▶ **Source text**
R/multkw_perm.R

In jacobmaugoust/ULT: Useful Little Things

#' @title Extended Multivariate Kruskal-Wallis test with missing data
#'
#' @description
#' This function computes an "extended" multivariate Kruskal-Wallis test for n numeric variables (which can contain NA's) relative to one factorial variable (that subsets the dataset in groups)
#'
#' @details
#' "Likelihood-based" and "permutation-based" multivariate Kruskal-Wallis tests are computed: in large samples, the distribution of the test statistic approximates that of the khi?, but in smaller samples, a more accurate p-value is obtained by computing an "empirical" distribution of the test statistic by doing a Monte-Carlo sampling with permutations.
#' Firstly, the "multivariate Kruskal-Wallis test with missing data" is computed and are the first half of the outputs; they are the "likelihood-based" test results (see documentation of \code{multkw.m} for more details).
#' Thus, a Monte-Carlo sampling with permutations (by randomly assigning individuals to groups) is computed, and the second half of the outputs are the proportions of results that exceeds the previously observed results (with the likelihood-based test).
#'
#' @author Fanyin He (most of the statistical function)
#' @author Jacob Maugoust (packaging)
#'
#' @seealso
#' See chapter 2.2.2 and 4.2 of the \href{http://d-scholarship.pitt.edu/19411/1/Fanyin_ETD_draft_08-06-2013.pdf}{PhD manuscript of Fanyin He} and 'Methodology' of \insertCite{He.etal.2017;textual}{ULT} for more details.
#'
#' @param group The factorial variable that subsets the dataset in groups. Can be a character vector, a factorial vector or an integer/numeric vector.
#' @param y The dataset of n numeric(or integer) variables.
#' @param r Optional. The missing data pattern to be applied. If dataset has \code{NA} and if the missing data pattern is the distribution of the \code{NA}'s in the dataset, \code{r} is optional and is automatically computed.
#' @param weight Optional. The weighting scheme to be used to compute the final value of the test statistic. As test statistics are calculated for each pattern of missingness, there are as statistics as patterns. The final test statistic can thus be the arithmetic mean of each statistic (\code{weight="equal"}) or the ponderated mean of each statistic relative to the proportion of each missing pattern (\code{weight="prop"}).
#' @param nmc Number of Monte-Carlo permutations to do.
#' @param print Whether the test should be printed (\code{TRUE}, the default) or not (e.g., to be stored in an object)

▶ **Data provided**
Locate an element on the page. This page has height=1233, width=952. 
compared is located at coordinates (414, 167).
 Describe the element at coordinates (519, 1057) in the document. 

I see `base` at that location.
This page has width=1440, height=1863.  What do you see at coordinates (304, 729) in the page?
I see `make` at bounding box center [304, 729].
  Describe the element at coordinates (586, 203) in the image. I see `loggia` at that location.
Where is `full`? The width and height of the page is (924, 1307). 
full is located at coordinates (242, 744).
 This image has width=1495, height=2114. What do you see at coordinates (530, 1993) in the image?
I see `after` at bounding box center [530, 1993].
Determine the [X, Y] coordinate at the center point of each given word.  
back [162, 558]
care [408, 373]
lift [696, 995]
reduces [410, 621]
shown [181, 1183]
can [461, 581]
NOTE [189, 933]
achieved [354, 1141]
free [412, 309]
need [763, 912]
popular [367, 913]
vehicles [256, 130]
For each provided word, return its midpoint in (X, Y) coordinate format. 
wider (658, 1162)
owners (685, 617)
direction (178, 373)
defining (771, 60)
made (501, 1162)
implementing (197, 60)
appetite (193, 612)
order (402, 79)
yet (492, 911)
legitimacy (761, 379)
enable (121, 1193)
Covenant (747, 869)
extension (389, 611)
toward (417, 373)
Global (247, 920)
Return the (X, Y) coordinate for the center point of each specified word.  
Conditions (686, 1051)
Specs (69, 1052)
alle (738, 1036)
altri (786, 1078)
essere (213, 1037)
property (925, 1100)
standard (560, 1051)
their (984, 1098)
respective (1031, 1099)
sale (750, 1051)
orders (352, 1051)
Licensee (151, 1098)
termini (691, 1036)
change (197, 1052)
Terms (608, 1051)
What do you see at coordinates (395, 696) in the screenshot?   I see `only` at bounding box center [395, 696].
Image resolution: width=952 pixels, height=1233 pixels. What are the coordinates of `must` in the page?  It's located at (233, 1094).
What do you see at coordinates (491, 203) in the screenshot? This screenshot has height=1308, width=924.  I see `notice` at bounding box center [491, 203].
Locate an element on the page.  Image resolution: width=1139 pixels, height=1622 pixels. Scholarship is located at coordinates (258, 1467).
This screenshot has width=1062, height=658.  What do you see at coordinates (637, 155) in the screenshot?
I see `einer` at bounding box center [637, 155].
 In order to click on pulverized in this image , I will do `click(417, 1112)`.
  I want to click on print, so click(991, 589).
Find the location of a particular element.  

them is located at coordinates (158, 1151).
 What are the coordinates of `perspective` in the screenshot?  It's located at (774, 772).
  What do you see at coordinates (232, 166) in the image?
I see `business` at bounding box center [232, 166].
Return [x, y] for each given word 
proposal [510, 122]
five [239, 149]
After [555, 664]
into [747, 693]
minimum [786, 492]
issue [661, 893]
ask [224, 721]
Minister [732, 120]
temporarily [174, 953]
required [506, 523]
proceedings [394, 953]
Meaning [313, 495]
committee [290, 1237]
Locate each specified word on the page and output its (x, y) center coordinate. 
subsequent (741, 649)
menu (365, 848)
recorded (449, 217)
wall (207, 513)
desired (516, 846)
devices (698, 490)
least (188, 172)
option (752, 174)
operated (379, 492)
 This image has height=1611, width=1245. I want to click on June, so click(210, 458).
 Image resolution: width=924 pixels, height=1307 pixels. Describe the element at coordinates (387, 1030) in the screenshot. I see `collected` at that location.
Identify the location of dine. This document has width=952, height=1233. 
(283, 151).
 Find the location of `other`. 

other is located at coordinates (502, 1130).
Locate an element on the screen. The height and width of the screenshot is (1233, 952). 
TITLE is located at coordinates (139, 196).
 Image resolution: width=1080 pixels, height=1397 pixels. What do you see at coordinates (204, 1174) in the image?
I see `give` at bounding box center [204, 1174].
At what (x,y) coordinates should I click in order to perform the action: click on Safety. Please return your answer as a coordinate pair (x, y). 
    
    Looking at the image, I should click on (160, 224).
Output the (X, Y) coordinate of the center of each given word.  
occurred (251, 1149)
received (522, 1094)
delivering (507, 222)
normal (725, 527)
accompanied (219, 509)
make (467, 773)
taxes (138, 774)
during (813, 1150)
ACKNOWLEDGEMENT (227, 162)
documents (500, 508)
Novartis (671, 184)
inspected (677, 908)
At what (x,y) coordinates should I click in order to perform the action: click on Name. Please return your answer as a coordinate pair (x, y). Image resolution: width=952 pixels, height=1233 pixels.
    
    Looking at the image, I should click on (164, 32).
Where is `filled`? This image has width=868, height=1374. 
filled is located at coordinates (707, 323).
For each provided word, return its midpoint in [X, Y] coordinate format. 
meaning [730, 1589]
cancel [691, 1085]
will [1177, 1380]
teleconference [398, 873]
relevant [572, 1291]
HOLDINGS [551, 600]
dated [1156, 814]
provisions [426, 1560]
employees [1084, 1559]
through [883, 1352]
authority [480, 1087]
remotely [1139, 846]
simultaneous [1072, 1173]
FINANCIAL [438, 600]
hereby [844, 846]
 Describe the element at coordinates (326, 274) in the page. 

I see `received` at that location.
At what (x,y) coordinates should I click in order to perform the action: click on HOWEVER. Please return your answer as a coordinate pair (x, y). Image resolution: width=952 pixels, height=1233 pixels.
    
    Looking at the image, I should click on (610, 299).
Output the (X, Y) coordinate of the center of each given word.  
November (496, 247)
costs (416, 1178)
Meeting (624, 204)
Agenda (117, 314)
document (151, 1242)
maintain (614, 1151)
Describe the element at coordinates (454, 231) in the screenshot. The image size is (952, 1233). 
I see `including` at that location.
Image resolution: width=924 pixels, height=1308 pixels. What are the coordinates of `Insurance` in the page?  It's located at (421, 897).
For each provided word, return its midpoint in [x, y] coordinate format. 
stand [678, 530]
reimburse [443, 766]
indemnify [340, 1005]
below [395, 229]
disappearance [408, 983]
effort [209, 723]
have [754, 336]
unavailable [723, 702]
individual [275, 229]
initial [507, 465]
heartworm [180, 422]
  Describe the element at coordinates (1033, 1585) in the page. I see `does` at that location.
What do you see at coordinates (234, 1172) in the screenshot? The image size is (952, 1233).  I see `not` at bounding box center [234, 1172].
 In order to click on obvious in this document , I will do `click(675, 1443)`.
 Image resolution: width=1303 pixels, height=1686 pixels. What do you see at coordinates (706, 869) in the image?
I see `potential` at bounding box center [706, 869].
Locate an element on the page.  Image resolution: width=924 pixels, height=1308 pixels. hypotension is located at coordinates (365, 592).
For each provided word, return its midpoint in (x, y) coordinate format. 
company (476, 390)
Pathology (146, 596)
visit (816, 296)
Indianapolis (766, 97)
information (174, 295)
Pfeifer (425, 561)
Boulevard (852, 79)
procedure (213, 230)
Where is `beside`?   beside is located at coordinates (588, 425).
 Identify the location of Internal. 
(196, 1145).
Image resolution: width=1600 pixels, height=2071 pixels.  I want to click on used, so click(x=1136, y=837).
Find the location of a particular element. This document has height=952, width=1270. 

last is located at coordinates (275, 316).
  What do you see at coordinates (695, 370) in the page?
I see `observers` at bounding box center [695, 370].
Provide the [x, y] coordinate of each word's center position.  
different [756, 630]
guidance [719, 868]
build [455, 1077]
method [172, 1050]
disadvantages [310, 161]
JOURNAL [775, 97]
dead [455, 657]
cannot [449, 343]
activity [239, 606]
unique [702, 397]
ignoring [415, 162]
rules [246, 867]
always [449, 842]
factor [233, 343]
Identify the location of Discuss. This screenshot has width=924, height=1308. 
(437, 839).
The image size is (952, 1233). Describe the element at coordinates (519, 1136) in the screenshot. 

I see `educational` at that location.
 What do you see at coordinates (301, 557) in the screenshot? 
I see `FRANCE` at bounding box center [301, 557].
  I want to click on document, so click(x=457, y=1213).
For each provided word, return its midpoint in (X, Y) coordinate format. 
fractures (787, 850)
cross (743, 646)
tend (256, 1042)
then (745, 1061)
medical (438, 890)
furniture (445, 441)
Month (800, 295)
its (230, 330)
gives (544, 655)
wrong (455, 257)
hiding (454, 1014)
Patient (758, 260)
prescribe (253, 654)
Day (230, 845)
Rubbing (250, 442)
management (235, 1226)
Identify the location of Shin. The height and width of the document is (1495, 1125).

▶ **Task goal**
Carry the R documentation for the extended multivariate Kruskal-Wallis test forward, resuming right after its description of the print parameter.

▶ **Final result**
#'
#' @importFrom stats aggregate pchisq
#' @import lattice
#' @importFrom Rdpack reprompt
#' @importFrom Rdpack insert_all_ref
#'
#' @references
#' \insertRef{He.etal.2017}{ULT}
#'
#' @return
#' Returns a list of results of the various multivariate Kruskal-Wallis tests that have been computed.
#' The results are the test statistics (W2), the degrees of freedom (df) and the p-value of the test statistic.
#' These three results are given for (1) a "classical" multivariate Kruskal-Wallis test, i.e. on data without missing values; each test statistic is thus followed by a .c for "complete" and (2) a global multivariate Kruskal-Wallis test that takes into account missing values (see details); each test statistic is thus followed by a .m for "missing".
#'
#' @examples
#' data(airquality)
#' datamkw<-airquality[,1:4]
#' multkw(y=datamkw,airquality$Month)
#' multkw.m(y=datamkw,airquality$Month)
#' multkw.perm(y=datamkw,airquality$Month,nmc=100)
#' multkw.perm(y=datamkw,airquality$Month,nmc=10000)
#'
#' @export

multkw.perm<-function(nmc,group,y,r,weight,print=TRUE){
  group.var.name<-deparse(substitute(group))
  y.var.name<-deparse(substitute(y))
  if(missing(weight)){weight<-"prop"}
  # count missing patterns #
  g.order<-group
  p<-dim(y)[2]
  y.order<-y
  if(missing(r)){
    dim_y<-dim(y)
    r<-matrix(as.numeric(is.na(y)),nrow=dim_y[1],ncol=dim_y[2])
  }
  r.order<-r
  for (i in 1:p){
    oo<-order(r.order[,i])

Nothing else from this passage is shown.